Stewardship and Gained Perspective

    Once home and healed physically, I was intentional to invest in self-care. I booked an appointment with my good friend, Jill Nijakowski at Colour Lust Hair Studios to do my hair. I felt ugly and ruined from what my body had done and needed someone to help put me back together. Not that a fresh cut and color can make a mother forget her lost child–a mother never forgets. Jill made me feel like a woman again, like I was worth the investment of time and effort of her kindness and talent. She held space for my tears and helped me smile at my reflection. Self-care is not a selfish pursuit, it is being a virtuous steward of our mental, emotional, and physical health. Jill, bubble baths, books, walks through my local park and people surrounding me with love and compassion helped me refill my cup with authentic joy.

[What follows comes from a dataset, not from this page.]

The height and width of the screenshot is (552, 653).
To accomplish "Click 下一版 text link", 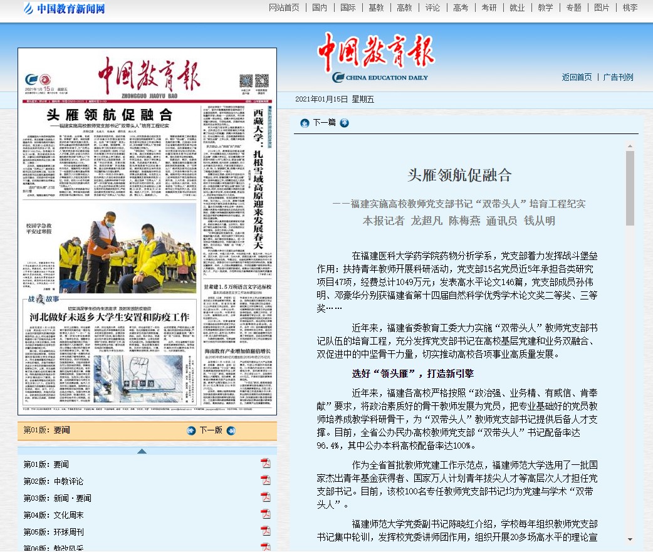I will pos(211,430).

    Countless friends came bearing flowers, cards, poems, food, gifts, and the most precious commodity, their time. I would never wish this loss on anyone, but this loss has opened up a whole new sisterhood of women who understand this valid loss and love each other fiercely through this pain. A sisterhood of mothers who freely give their stories and emotional labor to help break the fear of novelty for mothers newly entering this club that no one wants to join. A club that will only open up through our bravery in speaking our stories to others rather than silently processing our grief alone.


Rainbow Baby

Eleven months after the loss of our child, we brought home our rainbow baby. Honestly, at first, I struggled with guilt over the joy I felt in having this child.

Had my other child not passed away, this beautiful boy would not have been born. Joy and sorrow sat side-by-side in my processing of this new little earthside life.

With intentional processing out loud with my support system, I was able to ditch the guilt that was not mine to carry.

My husband and I have regained our hope that we lost years ago on that ultrasound table; the hope that someday we will get to hold our sweet baby in our arms. Until that day, we are a contented family of five.